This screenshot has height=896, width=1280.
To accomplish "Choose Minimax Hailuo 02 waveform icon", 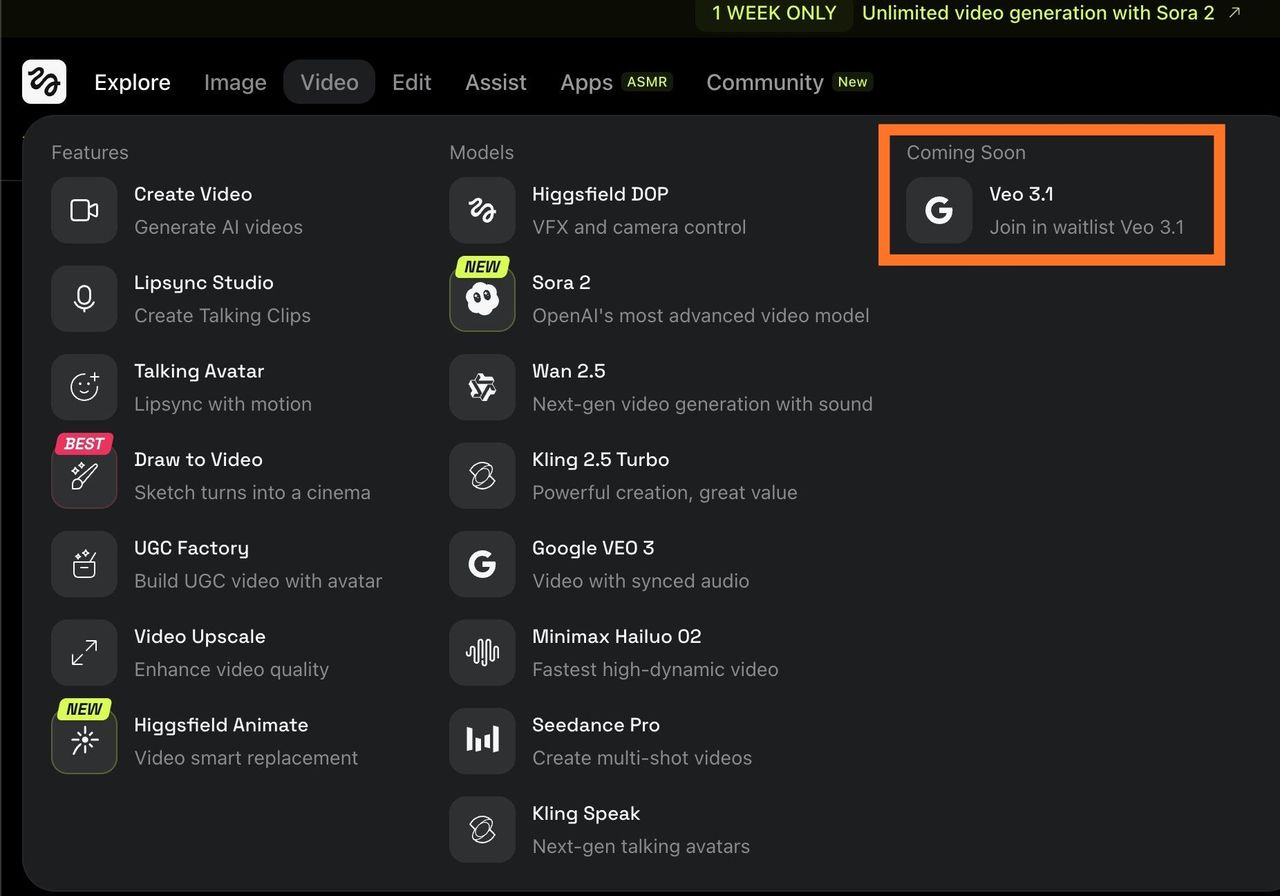I will coord(482,653).
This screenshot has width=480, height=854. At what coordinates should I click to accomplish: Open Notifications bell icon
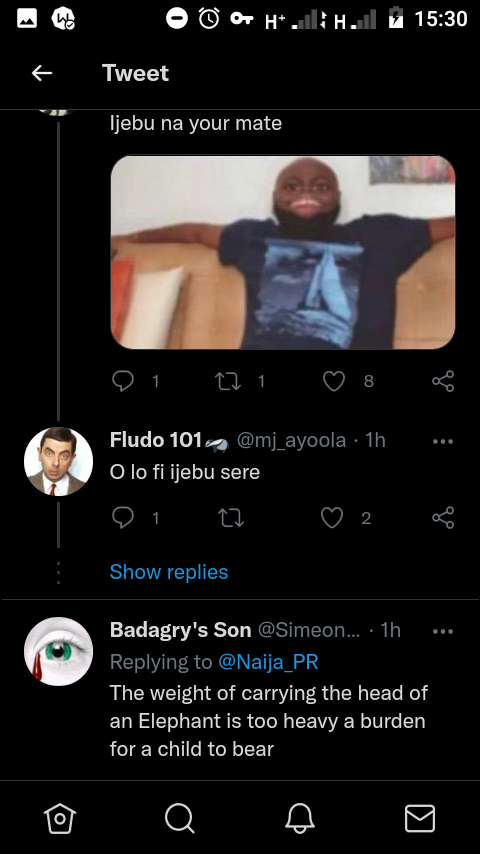(300, 819)
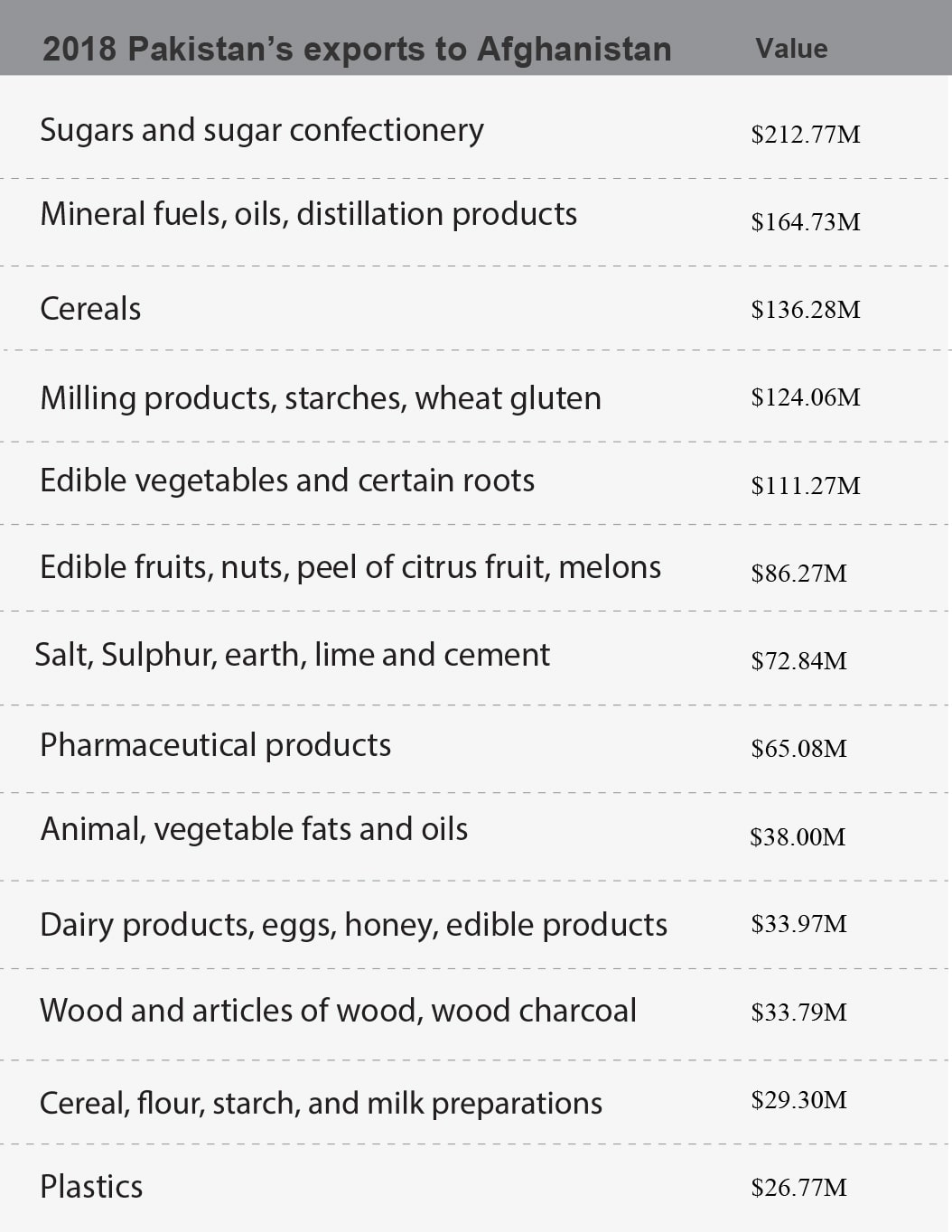The image size is (952, 1232).
Task: Click the $136.28M value
Action: tap(805, 310)
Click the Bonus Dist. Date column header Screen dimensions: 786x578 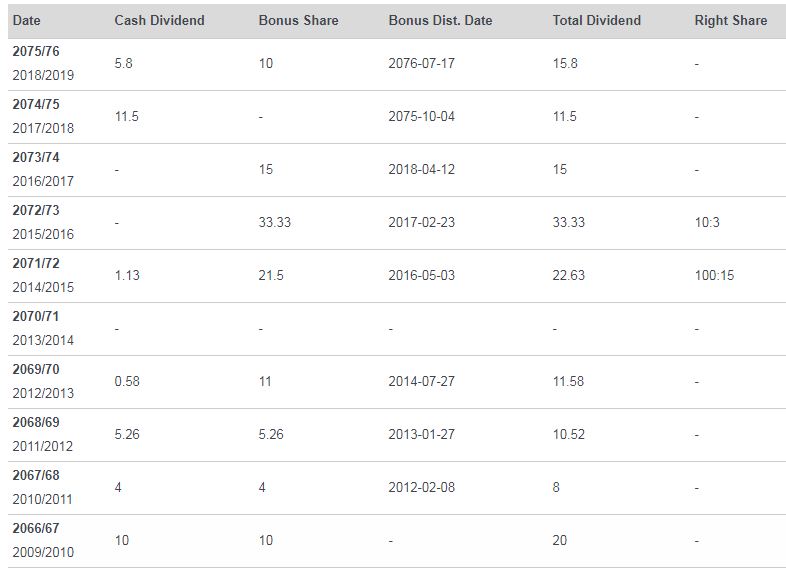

Task description:
Give every line from the one containing "This screenshot has width=480, height=854." down to the end of the rows above as a Markdown table with the columns No. and Line, numbering each line and skipping blank ones. Leave the pictures out.

Response to this task:
| No. | Line |
|---|---|
| 1 | This screenshot has width=480, height=854. At what coordinates should I click to accomplish: Open Notifications bell icon |
| 2 | (300, 819) |
| 3 | The image size is (952, 1232). |
| 4 | Task: Click the $136.28M value |
| 5 | Action: tap(805, 310) |
| 6 | Click the Bonus Dist. Date column header Screen dimensions: 786x578  |